Mehr Sonne als Schatten: Photovoltaik-Innovationen und Kostenentwicklung stellen die Weichen für ungebremstes Wachstum

von Rolf Hug 17.06.2013 Dass sich die internationale Photovoltaik-Branche in einem grundlegenden Wandel befindet, ist offensichtlich. Doch die oft negativen Schlagzeilen der letzten Monate trüben sowohl den Blick auf eine herausragende industrielle Erfolgsgeschichte als auch auf den künftigen wesentlichen Beitrag der Photovoltaik zur weltweiten Energiewende. Die politisch kontroversen, oft ideologisch motivierten Diskussionen über die Kosten […]

von Rolf Hug
17.06.2013
Dass sich die internationale Photovoltaik-Branche in einem grundlegenden Wandel befindet, ist offensichtlich. Doch die oft negativen Schlagzeilen der letzten Monate trüben sowohl den Blick auf eine herausragende industrielle Erfolgsgeschichte als auch auf den künftigen wesentlichen Beitrag der Photovoltaik zur weltweiten Energiewende.
Die politisch kontroversen, oft ideologisch motivierten Diskussionen über die Kosten der Solar-Förderung und Meldungen über finanziell in Bedrängnis geratene Unternehmen lassen die Photovoltaik-Branche in einem falschen Licht erscheinen. Wo Schatten ist, gibt es auch Sonne – und das nach wie vor reichlich.Der aktuelle Solar-Report zeigt vor dem Hintergrund des noch vor einem Jahrzehnt unvorstellbaren weltweiten Ausbaus der Kapazitäten zur Solarstromproduktion, wie technische Innovationen bis ins kleinste Detail und die industrielle Massenfertigung die Photovoltaik in zahlreichen Regionen wettbewerbsfähig gemacht haben – und Solarstrom günstiger als Strom vom Versorger.
Der zweite Teil des Reports  zeigt am Beispiel von Montagesystemen und der immer häufigeren Ost-West-Orientierung von gewerblichen PV-Anlagen, wie Solarstrom-Gestehungskosten möglich wurden, die nicht nur mit Offshore-Windstrom wettbewerbsfähig sind, sondern auch mit konventionell erzeugter Elektrizität.

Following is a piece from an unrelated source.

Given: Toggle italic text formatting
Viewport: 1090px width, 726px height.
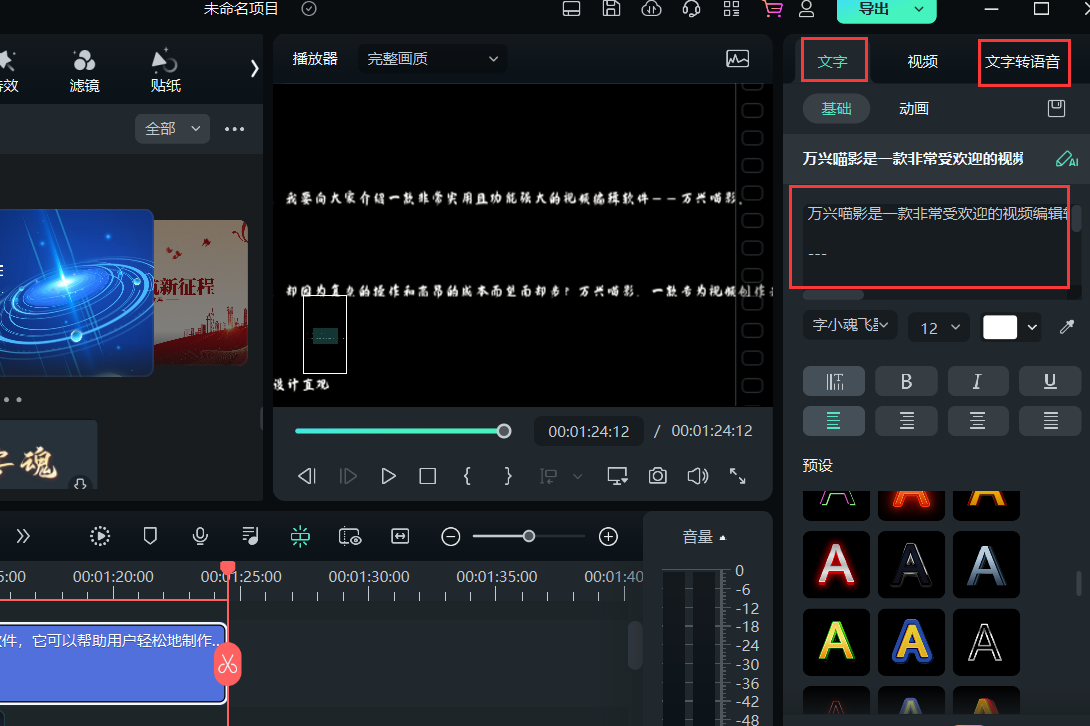Looking at the screenshot, I should pyautogui.click(x=977, y=381).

Von Mega- zu Gigawatt: Photovoltaik-Leistung wächst weltweit mit ungebrochener Dynamik
Anfang 2013 überschritt die global installierte PV-Leistung die Rekordmarke von 100 Gigawatt. In den nächsten zwei Jahren erwarten Marktforscher eine Verdopplung auf über 200 GW und bis 2017 ein Wachstum auf mehr als 450 GW. Zum Vergleich: Im Jahr 2000 waren weltweit gerade einmal Solarstromanlagen mit rund einem GW installiert.In Deutschland beispielsweise waren vor dem Inkrafttreten des Erneuerbare-Energien-Gesetzes (EEG) im April 2000 rund 76 MW bzw. 0,076 GW installiert. Heute sind es über 32 GW.
Grafik: Seit 2004 hat sich die weltweit installierte Photovoltaik-Leistung durchschnittlich alle zwei Jahre verdoppelt.

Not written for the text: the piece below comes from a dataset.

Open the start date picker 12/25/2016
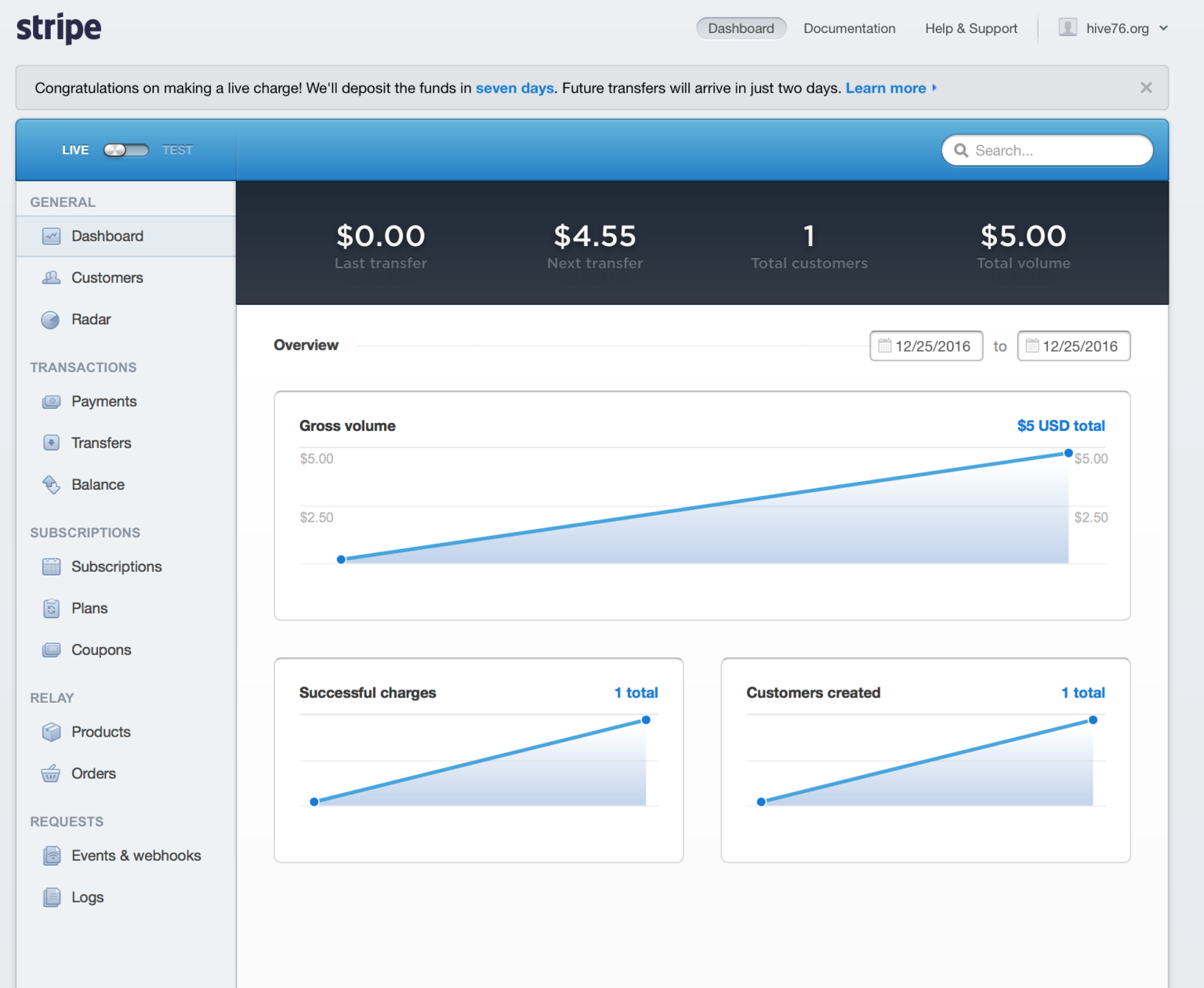This screenshot has height=988, width=1204. point(926,346)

Marktforscher wie beispielsweise Solarbuzz rechnen auch künftig mit einer vergleichbaren Entwicklung. Quelle: Solarbuzz

Mittlerweile haben über 60 Länder weltweit Fördersysteme nach dem Vorbild des EEG eingeführt, weitere Staaten unterstützen den Ausbau der Erneuerbaren mit staatlichen Vorgaben für den Anteil von grünem Strom. Darüber hinaus beschleunigen neue Geschäftsmodelle wie Strombezugsvereinbarungen (PPAs) oder Solar-Leasing das Wachstum der Photovoltaik.

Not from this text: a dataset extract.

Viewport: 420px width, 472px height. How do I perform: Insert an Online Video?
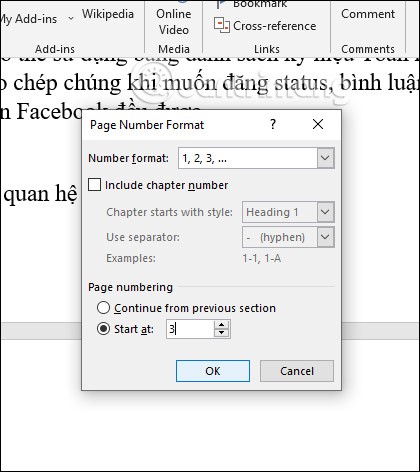[174, 21]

Solarstrom in vielen Ländern günstiger als Strom aus der Steckdose
Gegenwärtig zeichnet sich in zahlreichen Märkten ein Paradigmenwechsel ab:  Statt der Einspeisevergütung motivieren die vermiedenen Strombezugskosten sowohl private Betreiber als auch Gewerbe und Industrie zu Investitionen in Photovoltaik. Hintergrund sind die in den vergangenen Jahren dramatisch gesunkenen Systemkosten und der stetig steigende Strompreis.In Deutschland beispielsweise kostet eine PV-Anlage heute rund zwei Drittel weniger als im Jahr 2006. 
Durch den enormen Preisverfall bei Komponenten (v.a. Module und Wechselrichter) sowie Komplettsystemen sinken die Stromgestehungskosten weiter.
Die LCOE (Levelized Costs of Electricity) werden zum Maßstab der Wirtschaftlichkeit beziehungsweise Wettbewerbsfähigkeit, die bereits in vielen Ländern mit hohen Strompreisen erreicht wurde.
Das gilt nicht nur für sonnenreiche Regionen wie Südeuropa, große Teile der USA, Nahost und Nordafrika, sondern auch im kühleren Deutschland. Und das ist erst der Anfang: Weiter steigende Preise für Strom aus fossilen Energiequellen machen Solarstrom noch konkurrenzfähiger.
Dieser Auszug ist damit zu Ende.